Like any legend, Franklin leaves behind numerous ongoing projects, including a Warner Music U.K. two-CD/vinyl singles package due in September with liner notes written by soulmusic.com founder and former Billboard contributor David Nathan.
The fabled Sydney Pollack documentary companion to Amazing Grace, her seminal 1972 live gospel album, remains in legal limbo after Franklin spent years blocking its release. “We look forward to sharing the film with the world soon,” the documentary’s owner, Alan Elliott, said in a statement following her death.
Franklin told Billboard last summer that she planned to record a new album featuring collaborations with Stevie Wonder, Elton John and Lionel Richie. “We’d been talking about songs and people she wanted to collaborate with, but we hadn’t begun recording,” says songwriter/ producer Harvey Mason Jr., who worked with Franklin on various projects including her 2014 RCA album Aretha Franklin Sings the Diva Classics.
Mason is, however, co-producing a biopic on Franklin’s life, starring Jennifer Hudson, and says preproduction for the theatrical release is underway. “I spent countless hours on the phone with Aretha as she talked about how she wanted to be portrayed…Certain things that other people didn’t know, that weren’t on the Internet or in a book, that’s what she was sharing with me and Jennifer.”
Franklin’s death doesn’t mean the yet-untitled biopic will be rushed to theaters. “We’re not trying to push this out right away,” adds Mason, who will also be helming the film’s soundtrack. “We’re going to continue to develop the story and make sure it’s as legendary as she was.”
Posthumous projects should not be hurried, agrees Jampol Artist Management’s Jeff Jampol, whose firm handles the estates of Redding, Jim Morrison and Janis Joplin.
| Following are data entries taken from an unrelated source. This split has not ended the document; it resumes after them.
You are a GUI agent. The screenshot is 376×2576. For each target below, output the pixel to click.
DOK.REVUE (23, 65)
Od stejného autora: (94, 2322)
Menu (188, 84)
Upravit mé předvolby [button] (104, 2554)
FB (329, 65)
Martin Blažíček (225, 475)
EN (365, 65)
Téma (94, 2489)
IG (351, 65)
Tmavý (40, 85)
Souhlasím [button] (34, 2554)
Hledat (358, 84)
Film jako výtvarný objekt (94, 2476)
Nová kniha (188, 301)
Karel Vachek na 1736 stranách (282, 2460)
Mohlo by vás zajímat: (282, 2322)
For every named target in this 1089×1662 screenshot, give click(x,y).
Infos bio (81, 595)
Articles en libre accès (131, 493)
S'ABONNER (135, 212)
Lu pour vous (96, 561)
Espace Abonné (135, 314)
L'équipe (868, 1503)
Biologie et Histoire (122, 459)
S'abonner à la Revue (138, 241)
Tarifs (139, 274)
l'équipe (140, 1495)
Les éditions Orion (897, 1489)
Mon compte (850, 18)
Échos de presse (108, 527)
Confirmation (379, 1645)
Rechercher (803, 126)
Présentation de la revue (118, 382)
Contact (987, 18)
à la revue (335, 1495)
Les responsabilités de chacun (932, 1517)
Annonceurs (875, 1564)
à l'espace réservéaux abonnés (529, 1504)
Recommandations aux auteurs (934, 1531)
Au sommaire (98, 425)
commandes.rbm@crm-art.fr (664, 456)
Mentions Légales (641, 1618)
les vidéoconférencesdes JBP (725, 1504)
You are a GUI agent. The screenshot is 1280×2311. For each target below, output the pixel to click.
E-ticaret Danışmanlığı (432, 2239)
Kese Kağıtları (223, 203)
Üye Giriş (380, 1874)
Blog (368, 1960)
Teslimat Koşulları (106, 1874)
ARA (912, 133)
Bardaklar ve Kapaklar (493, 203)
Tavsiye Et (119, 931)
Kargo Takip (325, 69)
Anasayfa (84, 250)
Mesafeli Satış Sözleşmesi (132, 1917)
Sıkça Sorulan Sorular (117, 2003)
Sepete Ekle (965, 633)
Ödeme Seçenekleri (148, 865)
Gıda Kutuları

He estimates that Franklin’s legacy could be worth as much as $1 billion, based on “the recordings, the publishing, the goodwill, the name and likeness and her value around the world.” (Franklin reportedly did not leave a will, which means a court will need to determine her heirs.)
He emphasizes that authenticity and credibility are paramount to nourishing a life’s work. “I don’t think there’s anything that needs to be done immediately,” he says. “You have to handle these things respectfully.” When it came to the dangers of music-industry exploitation, Franklin never let her guard down. The stewards of her legacy would do well to keep it like she kept her purse — in full view at all times.